Problem requirements: Convert the lines below into a JSON list of strings, with one string for each line and blank lines left out.

Materials provided:
▬▬▬▬▬▬
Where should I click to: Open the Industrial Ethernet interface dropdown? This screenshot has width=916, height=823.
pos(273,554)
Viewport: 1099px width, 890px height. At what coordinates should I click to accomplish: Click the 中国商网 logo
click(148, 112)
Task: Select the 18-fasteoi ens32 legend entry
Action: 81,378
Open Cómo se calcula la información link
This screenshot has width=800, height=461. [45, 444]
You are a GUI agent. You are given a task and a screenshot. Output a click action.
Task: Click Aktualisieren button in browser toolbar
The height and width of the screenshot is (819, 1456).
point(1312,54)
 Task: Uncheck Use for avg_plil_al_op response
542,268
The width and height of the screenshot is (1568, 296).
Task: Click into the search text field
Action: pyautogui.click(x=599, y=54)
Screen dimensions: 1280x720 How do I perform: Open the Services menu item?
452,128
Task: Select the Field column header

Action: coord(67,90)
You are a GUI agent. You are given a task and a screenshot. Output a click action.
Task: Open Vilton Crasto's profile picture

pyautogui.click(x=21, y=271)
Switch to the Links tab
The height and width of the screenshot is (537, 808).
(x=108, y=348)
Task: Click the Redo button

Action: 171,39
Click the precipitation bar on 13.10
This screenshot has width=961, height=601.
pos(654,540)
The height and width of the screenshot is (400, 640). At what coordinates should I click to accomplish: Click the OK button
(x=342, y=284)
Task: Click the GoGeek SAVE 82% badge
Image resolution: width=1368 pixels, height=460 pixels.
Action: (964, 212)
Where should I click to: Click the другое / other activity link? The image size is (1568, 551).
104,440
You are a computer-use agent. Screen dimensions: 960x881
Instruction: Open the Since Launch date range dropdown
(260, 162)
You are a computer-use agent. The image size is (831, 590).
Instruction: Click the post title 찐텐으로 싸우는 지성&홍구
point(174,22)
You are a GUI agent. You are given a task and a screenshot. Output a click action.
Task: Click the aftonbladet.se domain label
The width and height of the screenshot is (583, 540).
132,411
▬▬▬▬▬▬
The result:
[
  "Where should I click to: Open the Industrial Ethernet interface dropdown? This screenshot has width=916, height=823.",
  "pos(273,554)",
  "Viewport: 1099px width, 890px height. At what coordinates should I click to accomplish: Click the 中国商网 logo",
  "click(148, 112)",
  "Task: Select the 18-fasteoi ens32 legend entry",
  "Action: 81,378",
  "Open Cómo se calcula la información link",
  "This screenshot has width=800, height=461. [45, 444]",
  "You are a GUI agent. You are given a task and a screenshot. Output a click action.",
  "Task: Click Aktualisieren button in browser toolbar",
  "The height and width of the screenshot is (819, 1456).",
  "point(1312,54)",
  " Task: Uncheck Use for avg_plil_al_op response",
  "542,268",
  "The width and height of the screenshot is (1568, 296).",
  "Task: Click into the search text field",
  "Action: pyautogui.click(x=599, y=54)",
  "Screen dimensions: 1280x720 How do I perform: Open the Services menu item?",
  "452,128",
  "Task: Select the Field column header",
  "Action: coord(67,90)",
  "You are a GUI agent. You are given a task and a screenshot. Output a click action.",
  "Task: Open Vilton Crasto's profile picture",
  "pyautogui.click(x=21, y=271)",
  "Switch to the Links tab",
  "The height and width of the screenshot is (537, 808).",
  "(x=108, y=348)",
  "Task: Click the Redo button",
  "Action: 171,39",
  "Click the precipitation bar on 13.10",
  "This screenshot has width=961, height=601.",
  "pos(654,540)",
  "The height and width of the screenshot is (400, 640). At what coordinates should I click to accomplish: Click the OK button",
  "(x=342, y=284)",
  "Task: Click the GoGeek SAVE 82% badge",
  "Image resolution: width=1368 pixels, height=460 pixels.",
  "Action: (964, 212)",
  "Where should I click to: Click the другое / other activity link? The image size is (1568, 551).",
  "104,440",
  "You are a computer-use agent. Screen dimensions: 960x881",
  "Instruction: Open the Since Launch date range dropdown",
  "(260, 162)",
  "You are a computer-use agent. The image size is (831, 590).",
  "Instruction: Click the post title 찐텐으로 싸우는 지성&홍구",
  "point(174,22)",
  "You are a GUI agent. You are given a task and a screenshot. Output a click action.",
  "Task: Click the aftonbladet.se domain label",
  "The width and height of the screenshot is (583, 540).",
  "132,411"
]